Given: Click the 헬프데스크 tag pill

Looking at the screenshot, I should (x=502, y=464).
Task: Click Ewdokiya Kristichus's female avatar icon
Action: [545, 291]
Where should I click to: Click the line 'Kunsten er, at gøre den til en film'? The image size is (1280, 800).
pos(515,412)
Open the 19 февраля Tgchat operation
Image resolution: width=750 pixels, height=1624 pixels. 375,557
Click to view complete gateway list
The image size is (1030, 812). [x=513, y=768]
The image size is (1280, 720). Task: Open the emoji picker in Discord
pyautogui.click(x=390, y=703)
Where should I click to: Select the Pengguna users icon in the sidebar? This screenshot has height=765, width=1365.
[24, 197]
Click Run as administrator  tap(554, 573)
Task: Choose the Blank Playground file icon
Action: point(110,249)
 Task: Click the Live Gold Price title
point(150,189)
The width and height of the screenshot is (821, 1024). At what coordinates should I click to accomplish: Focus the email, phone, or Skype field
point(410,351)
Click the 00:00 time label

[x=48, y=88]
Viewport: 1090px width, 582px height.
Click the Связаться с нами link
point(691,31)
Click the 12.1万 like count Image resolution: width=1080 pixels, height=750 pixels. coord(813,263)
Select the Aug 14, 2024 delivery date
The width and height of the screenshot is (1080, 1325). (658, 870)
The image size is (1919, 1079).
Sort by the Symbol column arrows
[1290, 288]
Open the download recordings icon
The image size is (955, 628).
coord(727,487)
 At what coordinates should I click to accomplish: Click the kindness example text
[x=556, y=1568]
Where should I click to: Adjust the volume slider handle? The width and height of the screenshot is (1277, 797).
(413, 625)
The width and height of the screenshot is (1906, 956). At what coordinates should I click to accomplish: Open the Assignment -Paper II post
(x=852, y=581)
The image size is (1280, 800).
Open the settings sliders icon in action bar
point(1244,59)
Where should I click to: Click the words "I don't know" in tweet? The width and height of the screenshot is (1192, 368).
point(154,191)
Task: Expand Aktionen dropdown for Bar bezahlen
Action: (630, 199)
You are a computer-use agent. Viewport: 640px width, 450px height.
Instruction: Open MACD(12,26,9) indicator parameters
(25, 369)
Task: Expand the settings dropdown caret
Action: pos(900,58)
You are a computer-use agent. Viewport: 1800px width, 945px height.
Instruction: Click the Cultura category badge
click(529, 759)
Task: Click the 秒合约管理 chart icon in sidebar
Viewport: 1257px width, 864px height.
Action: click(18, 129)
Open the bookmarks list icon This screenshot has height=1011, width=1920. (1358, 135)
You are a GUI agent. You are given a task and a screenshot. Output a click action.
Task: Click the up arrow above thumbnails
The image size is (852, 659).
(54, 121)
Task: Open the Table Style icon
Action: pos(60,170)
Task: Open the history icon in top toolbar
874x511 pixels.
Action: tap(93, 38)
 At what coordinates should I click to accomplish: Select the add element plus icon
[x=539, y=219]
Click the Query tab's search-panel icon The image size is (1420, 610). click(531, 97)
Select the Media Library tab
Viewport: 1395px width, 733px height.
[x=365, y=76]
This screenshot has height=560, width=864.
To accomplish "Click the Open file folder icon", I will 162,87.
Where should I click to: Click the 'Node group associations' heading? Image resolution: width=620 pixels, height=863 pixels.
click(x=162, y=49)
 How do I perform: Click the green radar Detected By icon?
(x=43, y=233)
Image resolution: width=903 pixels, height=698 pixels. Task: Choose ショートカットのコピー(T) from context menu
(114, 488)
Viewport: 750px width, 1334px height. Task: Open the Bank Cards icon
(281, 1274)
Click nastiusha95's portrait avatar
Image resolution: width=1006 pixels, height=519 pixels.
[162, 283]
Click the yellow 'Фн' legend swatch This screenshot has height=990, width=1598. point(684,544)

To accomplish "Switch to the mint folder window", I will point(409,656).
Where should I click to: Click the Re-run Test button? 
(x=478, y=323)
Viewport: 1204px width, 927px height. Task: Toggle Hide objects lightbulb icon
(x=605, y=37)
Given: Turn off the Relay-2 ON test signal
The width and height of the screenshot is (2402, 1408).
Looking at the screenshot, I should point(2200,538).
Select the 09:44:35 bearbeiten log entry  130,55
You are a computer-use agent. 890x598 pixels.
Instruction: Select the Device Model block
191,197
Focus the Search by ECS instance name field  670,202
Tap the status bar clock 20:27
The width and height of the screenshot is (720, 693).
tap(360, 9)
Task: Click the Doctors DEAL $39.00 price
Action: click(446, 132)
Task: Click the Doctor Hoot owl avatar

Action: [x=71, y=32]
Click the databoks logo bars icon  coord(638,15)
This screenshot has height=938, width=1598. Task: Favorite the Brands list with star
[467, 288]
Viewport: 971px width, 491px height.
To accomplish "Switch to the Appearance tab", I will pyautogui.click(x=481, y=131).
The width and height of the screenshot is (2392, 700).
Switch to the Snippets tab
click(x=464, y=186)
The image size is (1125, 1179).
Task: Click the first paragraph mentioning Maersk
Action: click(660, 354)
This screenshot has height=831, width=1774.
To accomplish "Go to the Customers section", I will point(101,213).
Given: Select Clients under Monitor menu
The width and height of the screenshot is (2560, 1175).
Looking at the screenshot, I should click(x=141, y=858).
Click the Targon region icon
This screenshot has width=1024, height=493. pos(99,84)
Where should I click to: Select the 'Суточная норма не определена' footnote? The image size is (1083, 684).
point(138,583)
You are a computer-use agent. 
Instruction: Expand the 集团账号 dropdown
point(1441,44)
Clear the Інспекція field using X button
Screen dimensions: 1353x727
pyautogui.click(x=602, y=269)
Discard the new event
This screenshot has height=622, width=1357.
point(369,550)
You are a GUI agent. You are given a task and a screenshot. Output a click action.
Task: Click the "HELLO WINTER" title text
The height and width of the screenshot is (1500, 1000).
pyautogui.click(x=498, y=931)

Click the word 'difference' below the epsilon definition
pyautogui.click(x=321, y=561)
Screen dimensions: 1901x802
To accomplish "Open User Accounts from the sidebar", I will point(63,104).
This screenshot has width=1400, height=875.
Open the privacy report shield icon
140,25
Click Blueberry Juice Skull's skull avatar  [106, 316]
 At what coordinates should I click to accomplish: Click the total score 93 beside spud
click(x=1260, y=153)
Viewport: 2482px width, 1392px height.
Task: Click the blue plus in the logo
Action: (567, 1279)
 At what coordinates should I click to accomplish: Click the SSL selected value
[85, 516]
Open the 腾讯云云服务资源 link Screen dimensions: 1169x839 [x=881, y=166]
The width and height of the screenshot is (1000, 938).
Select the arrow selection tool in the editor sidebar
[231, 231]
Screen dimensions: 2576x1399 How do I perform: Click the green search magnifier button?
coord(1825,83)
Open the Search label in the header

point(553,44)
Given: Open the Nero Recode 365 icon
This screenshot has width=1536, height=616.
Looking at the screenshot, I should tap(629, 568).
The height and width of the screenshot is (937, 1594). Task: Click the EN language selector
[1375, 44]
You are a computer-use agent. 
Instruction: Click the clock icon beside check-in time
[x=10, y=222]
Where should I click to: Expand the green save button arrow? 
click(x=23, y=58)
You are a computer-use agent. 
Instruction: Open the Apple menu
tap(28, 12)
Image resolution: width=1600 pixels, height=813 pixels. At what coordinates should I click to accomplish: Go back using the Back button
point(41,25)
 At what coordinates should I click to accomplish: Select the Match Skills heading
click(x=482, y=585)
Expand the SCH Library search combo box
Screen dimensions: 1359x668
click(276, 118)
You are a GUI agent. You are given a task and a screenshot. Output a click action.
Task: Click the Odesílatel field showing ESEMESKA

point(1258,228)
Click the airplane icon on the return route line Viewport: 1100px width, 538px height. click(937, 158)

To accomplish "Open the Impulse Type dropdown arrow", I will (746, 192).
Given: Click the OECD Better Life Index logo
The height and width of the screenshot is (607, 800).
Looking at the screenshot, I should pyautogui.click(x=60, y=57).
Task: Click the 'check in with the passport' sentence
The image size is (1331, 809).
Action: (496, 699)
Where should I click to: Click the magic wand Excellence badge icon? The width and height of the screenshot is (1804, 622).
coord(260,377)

..............................

# To do:
Write out every line of the data that holds the word "will".

# Problem solution:
To accomplish "Click the Open file folder icon", I will 162,87.
To accomplish "Switch to the mint folder window", I will point(409,656).
To accomplish "Switch to the Appearance tab", I will pyautogui.click(x=481, y=131).
To accomplish "Go to the Customers section", I will point(101,213).
To accomplish "Open User Accounts from the sidebar", I will point(63,104).
To accomplish "Open the Impulse Type dropdown arrow", I will (746, 192).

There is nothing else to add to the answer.